Background information
- Also known as: Zele
- Born: Sead Lipovača 31 August 1955 (age 71) Bihać, PR Bosnia and Herzegovina, FPR Yugoslavia
- Genres: Hard rock; heavy metal; glam metal; instrumental rock;
- Occupations: Guitarist; songwriter; music producer;
- Instrument: Guitar
- Years active: 1974–present
- Labels: Jugoton, Diskoton, Logo Records, Nimfa Sound, Croatia Records, One Records

= Zele Lipovača =

Bosnian and Yugoslav guitarist

Sead "Zele" Lipovača (/bs/; born 31 August 1955) is a Bosnian and Yugoslav rock musician, songwriter and music producer, currently based in Zagreb, Croatia, best known as the guitarist and leader of the popular hard rock and heavy metal band Divlje Jagode.

Lipovača started his career in mid-1970s, as guitarist for several Zagreb-based bands, before he formed Divlje Jagode in 1977. With Divlje Jagode he achieved nationwide popularity, the band also having a short-lived international career under the name Wild Strawberries. Throughout the band's career, Lipovača has remained the leader and the only mainstay member of the band. He has released 13 studio albums, a live album and a number of compilations with the group.

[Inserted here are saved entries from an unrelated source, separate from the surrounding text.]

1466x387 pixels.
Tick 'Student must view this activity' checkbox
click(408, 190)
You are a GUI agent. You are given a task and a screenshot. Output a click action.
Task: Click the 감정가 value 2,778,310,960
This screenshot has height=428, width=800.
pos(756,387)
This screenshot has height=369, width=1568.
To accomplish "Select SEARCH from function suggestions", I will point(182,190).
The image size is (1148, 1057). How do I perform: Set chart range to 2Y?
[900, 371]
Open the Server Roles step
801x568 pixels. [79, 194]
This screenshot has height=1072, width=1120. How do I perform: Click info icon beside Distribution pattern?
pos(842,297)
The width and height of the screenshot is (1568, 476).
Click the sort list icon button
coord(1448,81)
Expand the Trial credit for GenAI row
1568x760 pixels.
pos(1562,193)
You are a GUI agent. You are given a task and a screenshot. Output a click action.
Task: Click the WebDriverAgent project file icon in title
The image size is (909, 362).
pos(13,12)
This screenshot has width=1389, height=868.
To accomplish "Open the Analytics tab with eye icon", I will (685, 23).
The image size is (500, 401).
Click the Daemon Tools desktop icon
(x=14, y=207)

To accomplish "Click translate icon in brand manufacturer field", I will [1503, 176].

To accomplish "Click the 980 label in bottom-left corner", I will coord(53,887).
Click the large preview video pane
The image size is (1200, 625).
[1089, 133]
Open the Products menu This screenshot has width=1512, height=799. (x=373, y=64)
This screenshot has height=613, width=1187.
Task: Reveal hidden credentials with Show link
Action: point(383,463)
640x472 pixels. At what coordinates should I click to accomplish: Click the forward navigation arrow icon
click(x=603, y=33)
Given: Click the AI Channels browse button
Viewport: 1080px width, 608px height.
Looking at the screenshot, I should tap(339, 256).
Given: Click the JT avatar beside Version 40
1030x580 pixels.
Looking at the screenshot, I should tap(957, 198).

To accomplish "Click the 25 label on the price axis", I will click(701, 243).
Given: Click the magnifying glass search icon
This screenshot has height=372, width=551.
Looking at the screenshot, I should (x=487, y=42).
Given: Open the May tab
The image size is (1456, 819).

In addition to leading Divlje Jagode, Lipovača has released two solo albums and has cooperated as a songwriter and producer with a number of acts from the region of former Yugoslavia.

==Early life==
Lipovača was born 31 August 1955 in Bihać. After graduating from high school, he moved to Zagreb for his studies of external trade.

==Musical career==
===Early career (mid 1970s–1977)===
Lipovača started his career in mid-1970s, performing with Zagreb-based bands Biseri (The Pearls) and Selekcija (Selection), before joining the band Zenit (Zenith). Zenit reached the peak of their career with their performance at the 1974 edition of the BOOM Festival, held in Tivoli Hall in Ljubljana, with the live version of their song "Stara kuća je prazna" ("The Old House Is Empty") appearing on the live album Boom Pop Festival Ljubljana '74, recorded at the event.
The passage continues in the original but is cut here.